**TASK TO CARRY OUT**
Without skipping anything, print all of the data exactly.

Extracted records
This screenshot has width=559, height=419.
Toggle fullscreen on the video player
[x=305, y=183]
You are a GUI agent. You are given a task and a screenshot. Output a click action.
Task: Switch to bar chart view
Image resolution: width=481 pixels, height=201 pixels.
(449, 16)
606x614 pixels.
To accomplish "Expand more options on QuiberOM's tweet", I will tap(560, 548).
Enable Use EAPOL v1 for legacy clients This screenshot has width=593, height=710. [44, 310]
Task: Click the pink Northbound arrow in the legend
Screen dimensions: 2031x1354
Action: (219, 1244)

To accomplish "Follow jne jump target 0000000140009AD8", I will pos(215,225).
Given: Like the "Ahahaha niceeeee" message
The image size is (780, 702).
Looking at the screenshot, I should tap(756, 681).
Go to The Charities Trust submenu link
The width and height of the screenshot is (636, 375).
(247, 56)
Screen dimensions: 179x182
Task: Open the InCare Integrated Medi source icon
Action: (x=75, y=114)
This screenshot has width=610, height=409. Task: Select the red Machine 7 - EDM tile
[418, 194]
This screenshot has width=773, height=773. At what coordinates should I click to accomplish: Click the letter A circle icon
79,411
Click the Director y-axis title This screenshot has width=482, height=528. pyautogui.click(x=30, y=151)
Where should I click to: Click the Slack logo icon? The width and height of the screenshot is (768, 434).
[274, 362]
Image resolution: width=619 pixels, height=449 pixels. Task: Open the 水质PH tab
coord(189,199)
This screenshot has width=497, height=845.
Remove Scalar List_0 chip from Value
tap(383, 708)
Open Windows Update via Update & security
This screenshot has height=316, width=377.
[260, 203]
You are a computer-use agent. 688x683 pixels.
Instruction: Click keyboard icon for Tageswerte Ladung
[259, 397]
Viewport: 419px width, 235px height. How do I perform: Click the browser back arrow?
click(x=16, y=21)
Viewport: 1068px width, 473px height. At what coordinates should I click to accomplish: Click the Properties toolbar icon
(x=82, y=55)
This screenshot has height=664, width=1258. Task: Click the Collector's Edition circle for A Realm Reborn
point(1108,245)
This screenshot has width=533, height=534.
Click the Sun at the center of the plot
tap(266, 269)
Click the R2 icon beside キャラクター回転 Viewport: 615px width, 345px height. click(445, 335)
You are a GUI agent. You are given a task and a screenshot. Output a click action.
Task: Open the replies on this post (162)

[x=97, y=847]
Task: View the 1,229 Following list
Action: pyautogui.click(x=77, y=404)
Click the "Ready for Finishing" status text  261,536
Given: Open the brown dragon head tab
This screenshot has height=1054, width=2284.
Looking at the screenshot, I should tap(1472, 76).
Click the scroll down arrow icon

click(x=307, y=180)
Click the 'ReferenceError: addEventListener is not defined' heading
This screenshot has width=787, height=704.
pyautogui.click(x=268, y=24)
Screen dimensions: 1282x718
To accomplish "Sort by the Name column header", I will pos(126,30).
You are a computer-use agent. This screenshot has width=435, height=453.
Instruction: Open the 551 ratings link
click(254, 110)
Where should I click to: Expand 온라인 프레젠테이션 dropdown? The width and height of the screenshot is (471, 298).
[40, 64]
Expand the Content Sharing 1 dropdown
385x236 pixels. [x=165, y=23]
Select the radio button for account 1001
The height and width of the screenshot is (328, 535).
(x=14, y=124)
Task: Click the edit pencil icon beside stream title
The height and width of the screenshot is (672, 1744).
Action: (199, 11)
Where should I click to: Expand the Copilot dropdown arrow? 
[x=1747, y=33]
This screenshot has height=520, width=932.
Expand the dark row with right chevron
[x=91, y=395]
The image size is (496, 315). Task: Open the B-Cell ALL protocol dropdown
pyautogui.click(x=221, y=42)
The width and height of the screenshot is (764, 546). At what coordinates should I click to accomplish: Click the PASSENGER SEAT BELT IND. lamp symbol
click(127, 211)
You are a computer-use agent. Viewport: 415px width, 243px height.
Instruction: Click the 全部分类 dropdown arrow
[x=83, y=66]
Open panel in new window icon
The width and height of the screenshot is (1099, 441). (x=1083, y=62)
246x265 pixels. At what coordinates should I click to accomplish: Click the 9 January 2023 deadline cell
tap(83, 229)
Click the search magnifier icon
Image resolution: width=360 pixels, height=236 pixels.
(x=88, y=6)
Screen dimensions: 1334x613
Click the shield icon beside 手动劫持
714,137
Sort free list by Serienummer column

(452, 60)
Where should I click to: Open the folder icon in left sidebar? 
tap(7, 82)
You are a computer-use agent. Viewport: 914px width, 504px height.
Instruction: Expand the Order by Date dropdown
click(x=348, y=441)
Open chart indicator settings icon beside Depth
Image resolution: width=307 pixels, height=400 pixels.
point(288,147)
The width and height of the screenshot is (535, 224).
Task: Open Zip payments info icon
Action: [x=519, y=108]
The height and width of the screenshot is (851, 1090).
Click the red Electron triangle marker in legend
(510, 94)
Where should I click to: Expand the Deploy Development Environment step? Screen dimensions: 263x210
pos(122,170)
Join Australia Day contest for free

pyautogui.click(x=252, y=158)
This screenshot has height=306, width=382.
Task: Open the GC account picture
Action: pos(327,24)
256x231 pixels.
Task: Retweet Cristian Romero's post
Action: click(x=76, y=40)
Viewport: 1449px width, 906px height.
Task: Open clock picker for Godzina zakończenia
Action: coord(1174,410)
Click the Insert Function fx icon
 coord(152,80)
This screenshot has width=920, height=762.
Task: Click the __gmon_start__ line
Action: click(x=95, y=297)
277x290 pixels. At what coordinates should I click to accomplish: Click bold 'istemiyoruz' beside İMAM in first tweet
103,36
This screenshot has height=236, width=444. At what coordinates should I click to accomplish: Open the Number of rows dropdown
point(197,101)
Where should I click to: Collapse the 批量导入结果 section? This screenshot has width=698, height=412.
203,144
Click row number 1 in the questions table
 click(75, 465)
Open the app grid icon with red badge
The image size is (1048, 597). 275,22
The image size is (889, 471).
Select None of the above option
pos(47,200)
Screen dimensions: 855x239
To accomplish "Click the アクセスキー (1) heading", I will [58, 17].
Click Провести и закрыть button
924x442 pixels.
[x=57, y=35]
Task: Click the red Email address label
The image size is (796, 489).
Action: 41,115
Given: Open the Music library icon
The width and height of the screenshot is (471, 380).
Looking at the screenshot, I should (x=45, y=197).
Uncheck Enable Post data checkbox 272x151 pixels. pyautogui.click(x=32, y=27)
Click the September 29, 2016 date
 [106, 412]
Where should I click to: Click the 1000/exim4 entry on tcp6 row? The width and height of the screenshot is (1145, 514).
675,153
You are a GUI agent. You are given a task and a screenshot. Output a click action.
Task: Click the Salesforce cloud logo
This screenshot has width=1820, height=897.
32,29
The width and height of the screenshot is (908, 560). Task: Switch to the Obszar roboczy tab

**RESPONSE BOX**
This screenshot has width=559, height=419.
Toggle fullscreen on the video player
[x=305, y=183]
You are a GUI agent. You are given a task and a screenshot. Output a click action.
Task: Switch to bar chart view
Image resolution: width=481 pixels, height=201 pixels.
(449, 16)
606x614 pixels.
To accomplish "Expand more options on QuiberOM's tweet", I will tap(560, 548).
Enable Use EAPOL v1 for legacy clients This screenshot has width=593, height=710. [44, 310]
Task: Click the pink Northbound arrow in the legend
Screen dimensions: 2031x1354
Action: (219, 1244)

To accomplish "Follow jne jump target 0000000140009AD8", I will pos(215,225).
Given: Like the "Ahahaha niceeeee" message
The image size is (780, 702).
Looking at the screenshot, I should tap(756, 681).
Go to The Charities Trust submenu link
The width and height of the screenshot is (636, 375).
(247, 56)
Screen dimensions: 179x182
Task: Open the InCare Integrated Medi source icon
Action: (x=75, y=114)
This screenshot has width=610, height=409. Task: Select the red Machine 7 - EDM tile
[418, 194]
This screenshot has width=773, height=773. At what coordinates should I click to accomplish: Click the letter A circle icon
79,411
Click the Director y-axis title This screenshot has width=482, height=528. pyautogui.click(x=30, y=151)
Where should I click to: Click the Slack logo icon? The width and height of the screenshot is (768, 434).
[274, 362]
Image resolution: width=619 pixels, height=449 pixels. Task: Open the 水质PH tab
coord(189,199)
This screenshot has width=497, height=845.
Remove Scalar List_0 chip from Value
tap(383, 708)
Open Windows Update via Update & security
This screenshot has height=316, width=377.
[260, 203]
You are a computer-use agent. 688x683 pixels.
Instruction: Click keyboard icon for Tageswerte Ladung
[259, 397]
Viewport: 419px width, 235px height. How do I perform: Click the browser back arrow?
click(x=16, y=21)
Viewport: 1068px width, 473px height. At what coordinates should I click to accomplish: Click the Properties toolbar icon
(x=82, y=55)
This screenshot has height=664, width=1258. Task: Click the Collector's Edition circle for A Realm Reborn
point(1108,245)
This screenshot has width=533, height=534.
Click the Sun at the center of the plot
tap(266, 269)
Click the R2 icon beside キャラクター回転 Viewport: 615px width, 345px height. click(445, 335)
You are a GUI agent. You are given a task and a screenshot. Output a click action.
Task: Open the replies on this post (162)

[x=97, y=847]
Task: View the 1,229 Following list
Action: pyautogui.click(x=77, y=404)
Click the "Ready for Finishing" status text  261,536
Given: Open the brown dragon head tab
This screenshot has height=1054, width=2284.
Looking at the screenshot, I should tap(1472, 76).
Click the scroll down arrow icon

click(x=307, y=180)
Click the 'ReferenceError: addEventListener is not defined' heading
This screenshot has width=787, height=704.
pyautogui.click(x=268, y=24)
Screen dimensions: 1282x718
To accomplish "Sort by the Name column header", I will pos(126,30).
You are a computer-use agent. This screenshot has width=435, height=453.
Instruction: Open the 551 ratings link
click(254, 110)
Where should I click to: Expand 온라인 프레젠테이션 dropdown? The width and height of the screenshot is (471, 298).
[40, 64]
Expand the Content Sharing 1 dropdown
385x236 pixels. [x=165, y=23]
Select the radio button for account 1001
The height and width of the screenshot is (328, 535).
(x=14, y=124)
Task: Click the edit pencil icon beside stream title
The height and width of the screenshot is (672, 1744).
Action: (199, 11)
Where should I click to: Expand the Copilot dropdown arrow? 
[x=1747, y=33]
This screenshot has height=520, width=932.
Expand the dark row with right chevron
[x=91, y=395]
The image size is (496, 315). Task: Open the B-Cell ALL protocol dropdown
pyautogui.click(x=221, y=42)
The width and height of the screenshot is (764, 546). At what coordinates should I click to accomplish: Click the PASSENGER SEAT BELT IND. lamp symbol
click(127, 211)
You are a computer-use agent. Viewport: 415px width, 243px height.
Instruction: Click the 全部分类 dropdown arrow
[x=83, y=66]
Open panel in new window icon
The width and height of the screenshot is (1099, 441). (x=1083, y=62)
246x265 pixels. At what coordinates should I click to accomplish: Click the 9 January 2023 deadline cell
tap(83, 229)
Click the search magnifier icon
Image resolution: width=360 pixels, height=236 pixels.
(x=88, y=6)
Screen dimensions: 1334x613
Click the shield icon beside 手动劫持
714,137
Sort free list by Serienummer column

(452, 60)
Where should I click to: Open the folder icon in left sidebar? 
tap(7, 82)
You are a computer-use agent. Viewport: 914px width, 504px height.
Instruction: Expand the Order by Date dropdown
click(x=348, y=441)
Open chart indicator settings icon beside Depth
Image resolution: width=307 pixels, height=400 pixels.
point(288,147)
The width and height of the screenshot is (535, 224).
Task: Open Zip payments info icon
Action: [x=519, y=108]
The height and width of the screenshot is (851, 1090).
Click the red Electron triangle marker in legend
(510, 94)
Where should I click to: Expand the Deploy Development Environment step? Screen dimensions: 263x210
pos(122,170)
Join Australia Day contest for free

pyautogui.click(x=252, y=158)
This screenshot has height=306, width=382.
Task: Open the GC account picture
Action: pos(327,24)
256x231 pixels.
Task: Retweet Cristian Romero's post
Action: click(x=76, y=40)
Viewport: 1449px width, 906px height.
Task: Open clock picker for Godzina zakończenia
Action: coord(1174,410)
Click the Insert Function fx icon
 coord(152,80)
This screenshot has width=920, height=762.
Task: Click the __gmon_start__ line
Action: click(x=95, y=297)
277x290 pixels. At what coordinates should I click to accomplish: Click bold 'istemiyoruz' beside İMAM in first tweet
103,36
This screenshot has height=236, width=444. At what coordinates should I click to accomplish: Open the Number of rows dropdown
point(197,101)
Where should I click to: Collapse the 批量导入结果 section? This screenshot has width=698, height=412.
203,144
Click row number 1 in the questions table
 click(75, 465)
Open the app grid icon with red badge
The image size is (1048, 597). 275,22
The image size is (889, 471).
Select None of the above option
pos(47,200)
Screen dimensions: 855x239
To accomplish "Click the アクセスキー (1) heading", I will [58, 17].
Click Провести и закрыть button
924x442 pixels.
[x=57, y=35]
Task: Click the red Email address label
The image size is (796, 489).
Action: 41,115
Given: Open the Music library icon
The width and height of the screenshot is (471, 380).
Looking at the screenshot, I should (x=45, y=197).
Uncheck Enable Post data checkbox 272x151 pixels. pyautogui.click(x=32, y=27)
Click the September 29, 2016 date
 [106, 412]
Where should I click to: Click the 1000/exim4 entry on tcp6 row? The width and height of the screenshot is (1145, 514).
675,153
You are a GUI agent. You are given a task and a screenshot. Output a click action.
Task: Click the Salesforce cloud logo
This screenshot has width=1820, height=897.
32,29
The width and height of the screenshot is (908, 560). Task: Switch to the Obszar roboczy tab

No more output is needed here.